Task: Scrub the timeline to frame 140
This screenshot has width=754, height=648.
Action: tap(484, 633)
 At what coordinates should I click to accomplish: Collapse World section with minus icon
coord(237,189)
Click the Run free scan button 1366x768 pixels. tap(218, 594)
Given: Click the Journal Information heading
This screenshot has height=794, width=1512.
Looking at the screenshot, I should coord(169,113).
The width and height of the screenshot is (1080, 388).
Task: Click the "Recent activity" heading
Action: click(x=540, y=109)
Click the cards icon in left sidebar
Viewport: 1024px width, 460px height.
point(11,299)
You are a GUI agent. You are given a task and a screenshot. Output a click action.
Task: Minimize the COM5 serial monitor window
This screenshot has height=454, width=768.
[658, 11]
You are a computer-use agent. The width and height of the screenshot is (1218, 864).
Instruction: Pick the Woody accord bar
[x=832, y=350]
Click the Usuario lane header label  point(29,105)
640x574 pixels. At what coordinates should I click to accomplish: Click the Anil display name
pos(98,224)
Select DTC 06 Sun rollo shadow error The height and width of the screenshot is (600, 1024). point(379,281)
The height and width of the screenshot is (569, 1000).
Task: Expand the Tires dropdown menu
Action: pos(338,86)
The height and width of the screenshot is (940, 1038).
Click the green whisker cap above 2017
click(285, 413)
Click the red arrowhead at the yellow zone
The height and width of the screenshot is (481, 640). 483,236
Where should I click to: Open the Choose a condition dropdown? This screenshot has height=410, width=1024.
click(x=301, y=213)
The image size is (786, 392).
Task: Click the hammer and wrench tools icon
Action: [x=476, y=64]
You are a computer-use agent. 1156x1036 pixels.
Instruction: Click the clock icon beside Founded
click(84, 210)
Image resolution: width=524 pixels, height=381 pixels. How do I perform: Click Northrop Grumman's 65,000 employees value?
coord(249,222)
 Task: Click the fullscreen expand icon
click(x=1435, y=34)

- [What to produce] Could you write out all the records exactly, please?

- [Solution to this problem]
Task: Scrub the timeline to frame 140
This screenshot has width=754, height=648.
Action: tap(484, 633)
 At what coordinates should I click to accomplish: Collapse World section with minus icon
coord(237,189)
Click the Run free scan button 1366x768 pixels. tap(218, 594)
Given: Click the Journal Information heading
This screenshot has height=794, width=1512.
Looking at the screenshot, I should coord(169,113).
The width and height of the screenshot is (1080, 388).
Task: Click the "Recent activity" heading
Action: click(x=540, y=109)
Click the cards icon in left sidebar
Viewport: 1024px width, 460px height.
point(11,299)
You are a GUI agent. You are given a task and a screenshot. Output a click action.
Task: Minimize the COM5 serial monitor window
This screenshot has height=454, width=768.
[658, 11]
You are a computer-use agent. The width and height of the screenshot is (1218, 864).
Instruction: Pick the Woody accord bar
[x=832, y=350]
Click the Usuario lane header label  point(29,105)
640x574 pixels. At what coordinates should I click to accomplish: Click the Anil display name
pos(98,224)
Select DTC 06 Sun rollo shadow error The height and width of the screenshot is (600, 1024). point(379,281)
The height and width of the screenshot is (569, 1000).
Task: Expand the Tires dropdown menu
Action: pos(338,86)
The height and width of the screenshot is (940, 1038).
Click the green whisker cap above 2017
click(285, 413)
Click the red arrowhead at the yellow zone
The height and width of the screenshot is (481, 640). 483,236
Where should I click to: Open the Choose a condition dropdown? This screenshot has height=410, width=1024.
click(x=301, y=213)
The image size is (786, 392).
Task: Click the hammer and wrench tools icon
Action: [x=476, y=64]
You are a computer-use agent. 1156x1036 pixels.
Instruction: Click the clock icon beside Founded
click(84, 210)
Image resolution: width=524 pixels, height=381 pixels. How do I perform: Click Northrop Grumman's 65,000 employees value?
coord(249,222)
 Task: Click the fullscreen expand icon
click(x=1435, y=34)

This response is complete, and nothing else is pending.